What snapshot are you running on those? There was a carp sync issue quite a while ago but that has been fixed. You might want to try a snapshot from last Thurdsay or early on Friday. There were some CARP patches that went in on Friday afternoon that have caused some instability that hasn't yet been fixed, so avoid those at the moment.
fw1: 2.0-BETA5 (i386)
built on Fri Jan 21 19:22:57 EST 2011
fw2: 2.0-BETA5 (i386)
built on Fri Jan 21 19:22:57 EST 2011
These are pretty recent (Friday) Do you think I should update?
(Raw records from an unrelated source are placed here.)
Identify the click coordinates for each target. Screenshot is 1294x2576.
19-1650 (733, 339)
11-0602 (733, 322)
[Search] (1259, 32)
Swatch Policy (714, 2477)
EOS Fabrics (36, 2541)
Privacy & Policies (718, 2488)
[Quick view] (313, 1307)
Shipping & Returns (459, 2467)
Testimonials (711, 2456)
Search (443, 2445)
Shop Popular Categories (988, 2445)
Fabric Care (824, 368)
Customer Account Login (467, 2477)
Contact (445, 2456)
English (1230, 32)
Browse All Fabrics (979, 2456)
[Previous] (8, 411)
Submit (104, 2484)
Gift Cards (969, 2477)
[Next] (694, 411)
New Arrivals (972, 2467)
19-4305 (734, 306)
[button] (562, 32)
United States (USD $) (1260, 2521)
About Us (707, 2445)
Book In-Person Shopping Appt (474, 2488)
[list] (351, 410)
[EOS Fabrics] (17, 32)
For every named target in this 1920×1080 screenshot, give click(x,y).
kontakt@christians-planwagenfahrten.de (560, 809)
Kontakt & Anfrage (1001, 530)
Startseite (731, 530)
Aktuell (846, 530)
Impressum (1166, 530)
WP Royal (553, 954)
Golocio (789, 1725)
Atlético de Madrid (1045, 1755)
Not yet, wait for the next new snapshot. It has some CARP patches in it that even though they may not help this specific problem, if you get a build between yours and this one, it could panic at bootup.
Are snapshots from today onward ok?
It's supposed to be, but I saw a post from at least one other person that said they were still seeing a panic.
This problem still persists.
I have 7 VIP's and they switch over regularly between the master and the slave. In fact, the slave is master on most VIP's most of the time. As OP states, when the VIP's are not active on the same server there is no network connectivity between the VIP's on the master and the ones on the slave.
I see two solutions:
1: always switch over all VIP's
2: route the traffic between out-of-sync VIP's over the SYNC network
I'm running "2.0-RC1 (amd64) built on Thu Apr 7 21:38:24 EDT 2011" on both servers.
All VIPs should switch how things are right now. I haven't seen anyone else (with a proper setup) lately see CARP VIPs which are not all failing as a group.
There isn't a way to route traffic over the sync interface that way.
I just tried on my CARP VM pair and if I disconnect an interface on the master, all of the VIPs fail at once to the backup box.